In late May, Union Gen. George B. McClellan had nearly completed his march up the Peninsula and was arriving with the Army of the Potomac on the outskirts of Richmond. The forces under Confederate Gen. Joseph E Johnston were the only thing standing between the massive Federal army and the capital city. The citizens of Richmond were anxious about the impending battle and the fate of their city.
Even with the enemy just a few miles away, the public managed to find diversions from their anxiety. One particular diversion that arrived in Richmond in late May was a prisoner-of-war by the name of David Van Buskirk. His unit, the 27th Indiana, was captured near Winchester, VA and he was sent to Libby Prison. Weighing 380 lbs. and standing 6’10” tall, Buskirk was HUGE. In our modern era, Buskirk would have been bigger than the average NFL linebacker, but it was even more remarkable in the mid-1800s when people on average stood a lot shorter than they do today. Abraham Lincoln, considered very tall at the time, was a full six inches shorter than Buskirk. So, as you can imagine, he was a mountain of a man.
Residents regularly tried to catch a glimpse of Buskirk, who quickly became known around Richmond as “the biggest Yankee in the world.” While it was mostly hyperbole in Richmond, the distinction definitely had merit: according to records, Buskirk was the tallest Union soldier to serve during the war. During his stay at Libby Prison, Buskirk was often let out at night to be featured in a circus-like freak show in downtown Richmond. He was the talk of the town. Taking full advantage of his celebrity status, Buskirk actually gained weight during his three-month stay in Libby Prison while many prisoners (and even citizens of Richmond) endured serious food shortages.

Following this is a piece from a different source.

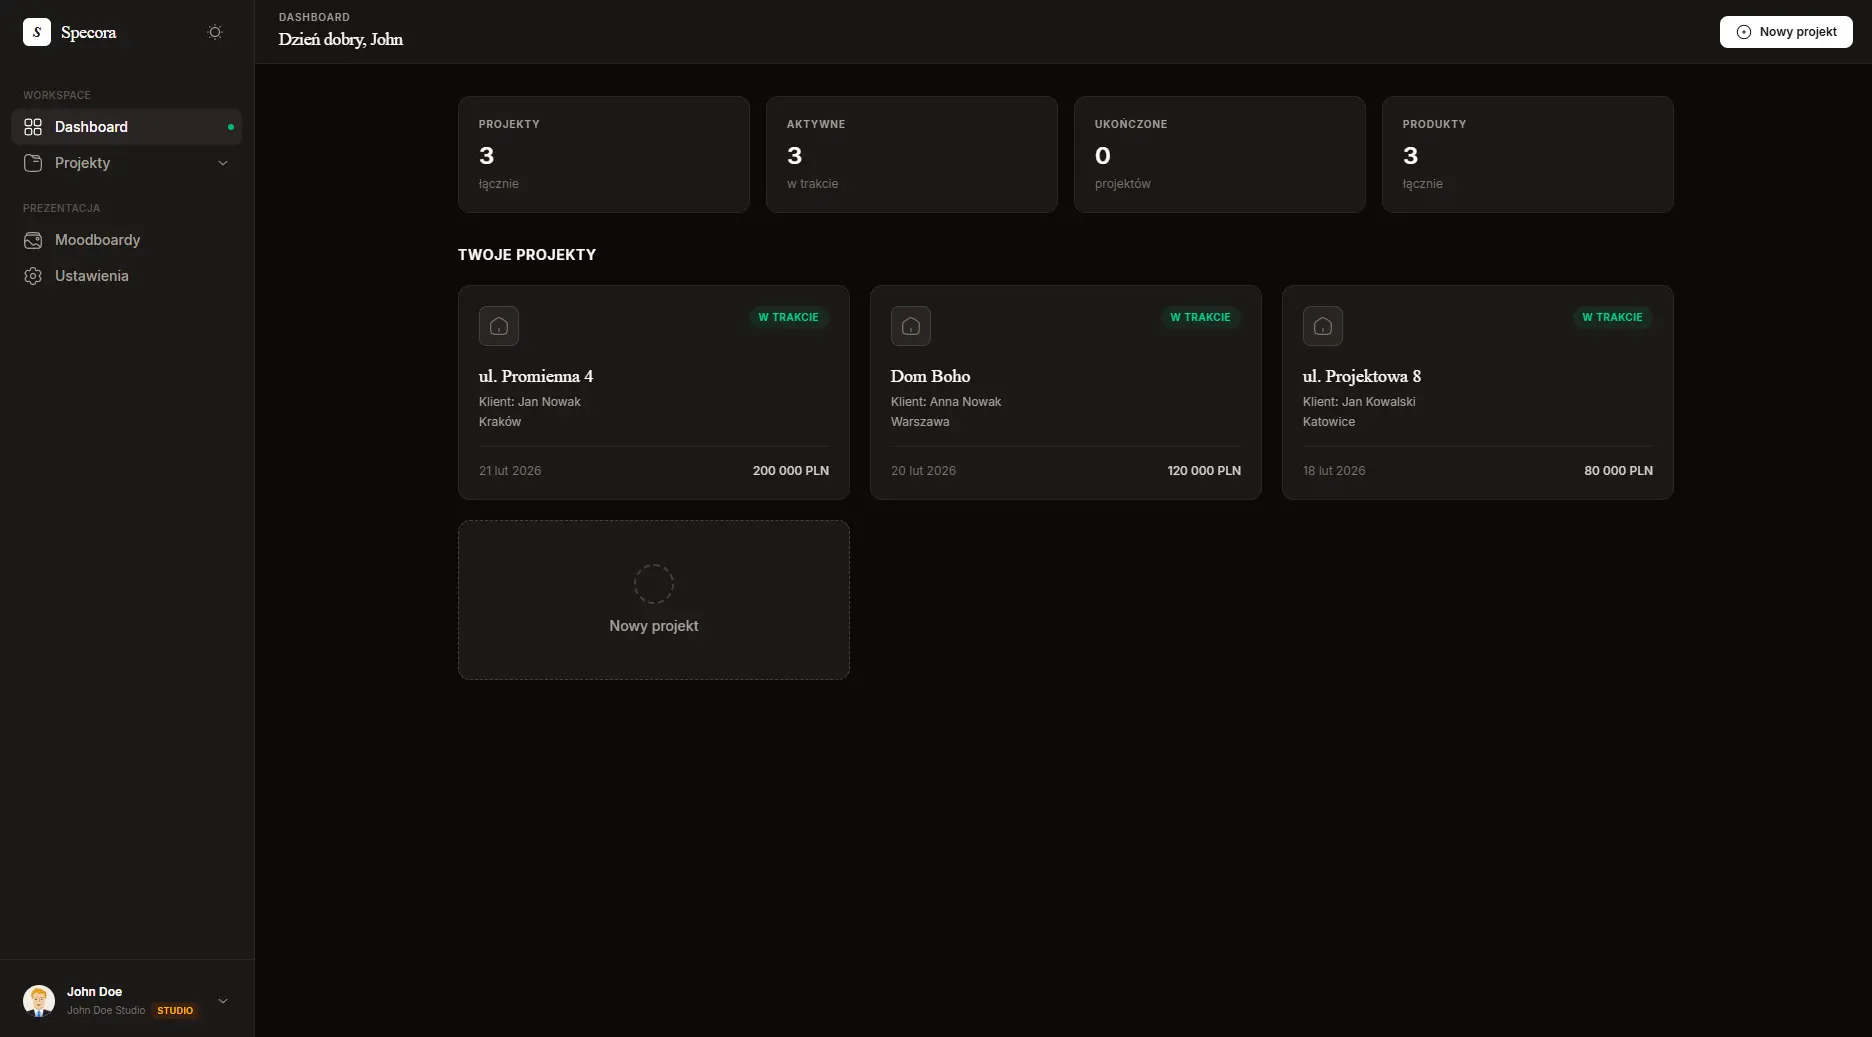Click the house icon on ul. Promienna 4 card
Screen dimensions: 1872x1037
pos(499,326)
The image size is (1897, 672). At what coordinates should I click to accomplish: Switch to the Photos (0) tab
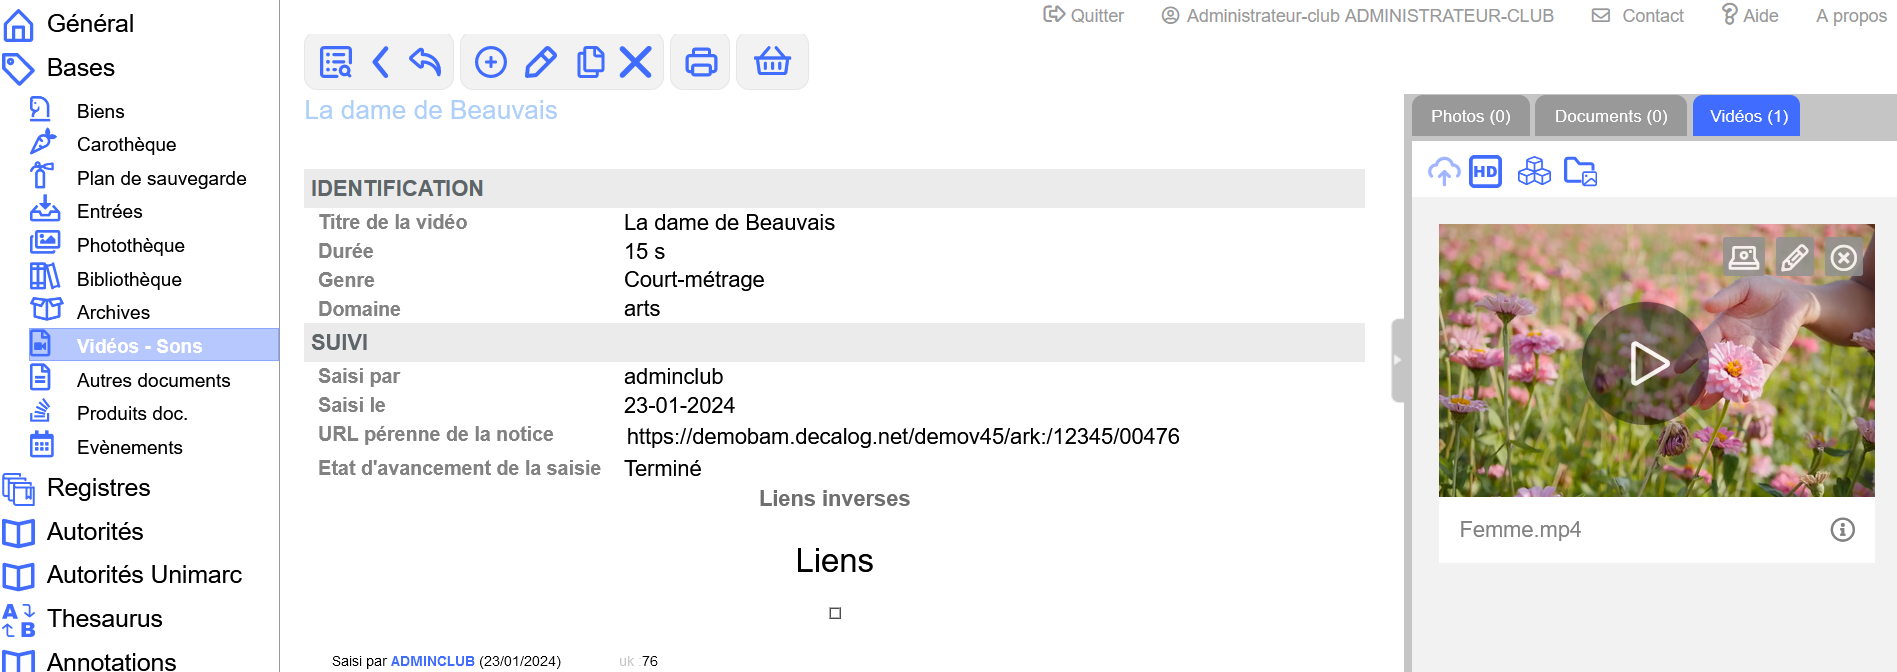coord(1470,116)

Even Confederate president Jefferson Davis went to Libby Prison to see Buskirk. When Davis asked him about his family back in Indiana, Buskirk reportedly joked:
Back in Bloomington, Indiana, I have six sisters. When they told me good-bye, as I was standing with my company, they all walked up, leaned down, and kissed me on top of the head. City Under Siege, Wright, pg. 207
After being released from prison during an exchange, the “biggest Yankee in the world” would rejoin the 27th Indiana for the Battle of Gettysburg. During a 25-hour forced march to reach the battle, it is said that he wore out five different horses before reaching their destination. He fought with the 27th Indiana until 1864, when he resigned his commission due to illness. He died from blood poisoning in 1886, laid to rest in a specially-built casket and buried near his home in Indiana.